On 9 July 2024 04:24:59 BST, Mike Schinkel <m...@newclarity.net> wrote:
>I think maybe you are replying to an earlier iteration by Michael Morris and
>have not seen the more recent iteration?
I wrote the message a few days ago, but it didn't post; but the more recent
discussion still seems to be focussing on things that can be solved in
userland, rather than the fundamentally hard parts.
>There he explored adding an additional function to named `spl_autoload_map()`
>where the difference from `spl_autoload_register()` is that while the latter
>uses procedural code to determine what should be loaded the former would use a
>declarative map to determine what should be loaded. Then Composer and/or other
>tools could/would generate that map for PHP.
You can implement this in userland, right now. The point of calling procedural
code for the autoloader is that it can do anything it likes to define the
symbol - it can look it up in a table of directories, it can load some code
from a database and eval() it, whatever you need. In fact, Composer already
does implement such a file map, that's what its "optimize autoloader" option
creates.
What you can't easily do is run different code depending on where the symbol is
used - but since the autoloader is only called once per symbol, doing so
wouldn't make much sense.
>> My advice: start with the assumption that something has already installed
>> all the files you need into an arbitrary directory structure, and something
>> is going to generate a bunch of statements to load them.
>
[...]
>What works for user-managed apps is that each `add-on` (`plugin` in WordPress,
>`module` in Drupal) is stored in its own self-contained directory containing
>its own vendor code
Note that I said "arbitrary directory structure", not "PSR-4/Composer directory
structure"; the files are on disk somewhere. PHP didn't put them there, some
application did. The application knows where they are, and needs to tell PHP
somehow.
> — where some of the vendor code could easily be duplicated in another add-on
This is the hard part I was suggesting you focus on.
> and then the user-managed apps itself manages loading of all add-ons itself
> without a PSR-4 autoloader. As it exists, there are no standard for how
> add-on filenames and directory structures much be named nor how they are to
> load their dependencies so it is impossible for WordPress or Drupal to take
> on that role using PSR-4 for them.
WordPress doesn't need PHP Internals, or even PHP-FIG, to define how plugins
should be laid out on disk, and to write an autoloader for whatever they come
up with.
>Michael Morris' idea to add an `spl_autoload_map()` function would allow
>addressing the needs of user-managed apps that treat each add-on as a
>self-contained entity. But making the assumption that "something has already
>installed all the files you need into an arbitrary directory structure" is not
>sufficient for the problems Michael Morris and I have been trying to address.
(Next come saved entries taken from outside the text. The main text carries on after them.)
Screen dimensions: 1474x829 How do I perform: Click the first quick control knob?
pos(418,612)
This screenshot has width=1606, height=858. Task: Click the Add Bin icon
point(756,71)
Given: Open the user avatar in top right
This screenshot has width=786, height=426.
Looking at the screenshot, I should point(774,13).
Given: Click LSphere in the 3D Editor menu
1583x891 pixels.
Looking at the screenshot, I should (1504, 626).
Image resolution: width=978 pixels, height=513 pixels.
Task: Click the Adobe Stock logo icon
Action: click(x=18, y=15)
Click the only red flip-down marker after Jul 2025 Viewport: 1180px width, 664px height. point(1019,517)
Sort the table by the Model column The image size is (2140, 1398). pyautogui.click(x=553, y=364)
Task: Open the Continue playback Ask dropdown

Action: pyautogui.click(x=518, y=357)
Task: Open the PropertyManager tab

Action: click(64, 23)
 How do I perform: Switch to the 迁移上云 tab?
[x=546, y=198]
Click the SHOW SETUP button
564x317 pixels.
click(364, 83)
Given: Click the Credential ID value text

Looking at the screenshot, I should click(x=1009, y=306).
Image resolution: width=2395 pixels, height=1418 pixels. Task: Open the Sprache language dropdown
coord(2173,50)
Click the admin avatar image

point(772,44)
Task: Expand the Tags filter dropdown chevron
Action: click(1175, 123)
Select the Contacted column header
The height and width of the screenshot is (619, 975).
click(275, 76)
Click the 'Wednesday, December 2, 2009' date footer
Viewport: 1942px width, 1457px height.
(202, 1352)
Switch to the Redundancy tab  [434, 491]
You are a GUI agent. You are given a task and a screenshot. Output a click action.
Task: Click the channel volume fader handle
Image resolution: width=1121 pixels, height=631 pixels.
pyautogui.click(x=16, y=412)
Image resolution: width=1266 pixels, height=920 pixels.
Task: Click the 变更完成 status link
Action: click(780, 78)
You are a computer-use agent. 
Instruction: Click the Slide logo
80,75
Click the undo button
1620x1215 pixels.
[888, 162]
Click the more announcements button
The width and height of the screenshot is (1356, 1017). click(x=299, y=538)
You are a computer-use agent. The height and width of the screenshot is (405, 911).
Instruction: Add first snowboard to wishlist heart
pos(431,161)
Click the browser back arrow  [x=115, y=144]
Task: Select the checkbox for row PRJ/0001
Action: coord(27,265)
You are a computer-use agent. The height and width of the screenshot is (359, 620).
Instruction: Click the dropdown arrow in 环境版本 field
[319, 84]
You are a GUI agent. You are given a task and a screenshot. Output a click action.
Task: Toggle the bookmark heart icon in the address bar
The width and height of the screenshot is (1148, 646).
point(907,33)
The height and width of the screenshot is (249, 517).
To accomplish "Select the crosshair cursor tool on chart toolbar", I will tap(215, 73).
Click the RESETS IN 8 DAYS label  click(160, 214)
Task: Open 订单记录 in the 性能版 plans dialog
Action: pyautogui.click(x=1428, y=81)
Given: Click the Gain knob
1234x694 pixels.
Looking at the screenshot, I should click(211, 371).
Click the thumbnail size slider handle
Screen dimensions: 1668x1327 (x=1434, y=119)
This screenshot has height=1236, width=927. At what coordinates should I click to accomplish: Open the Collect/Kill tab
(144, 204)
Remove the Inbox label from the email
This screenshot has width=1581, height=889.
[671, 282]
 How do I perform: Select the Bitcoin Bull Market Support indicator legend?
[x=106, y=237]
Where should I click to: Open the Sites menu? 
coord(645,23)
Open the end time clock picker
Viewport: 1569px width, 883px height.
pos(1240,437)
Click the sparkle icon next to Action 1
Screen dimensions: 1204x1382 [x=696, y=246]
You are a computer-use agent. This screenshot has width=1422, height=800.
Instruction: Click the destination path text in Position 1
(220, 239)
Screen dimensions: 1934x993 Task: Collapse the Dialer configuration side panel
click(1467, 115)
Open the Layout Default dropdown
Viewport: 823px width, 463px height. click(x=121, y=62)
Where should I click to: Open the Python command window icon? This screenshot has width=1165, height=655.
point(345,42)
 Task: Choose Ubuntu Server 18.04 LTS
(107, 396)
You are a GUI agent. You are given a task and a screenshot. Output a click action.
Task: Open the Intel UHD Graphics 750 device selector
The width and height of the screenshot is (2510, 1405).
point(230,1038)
It doesn't need to solve all the needs of the application, it needs to solve
the parts we don't already have. WordPress already knows how to download files
to disk; it could trivially design a system for plugin authors to lay out their
own classes in some agreed layout and write an autoloader using the
functionality that's been around since PHP 5.3.
The part it can't do is load two classes with the same fully-qualified name,
because the language has no base functionality to build that on. Designing
configuration files is a complete waste of time until you've designed that base
functionality: when you load two classes with the same fully-qualified name,
what exactly do you want the engine to do? What will need to change in the core
of the language to make that possible?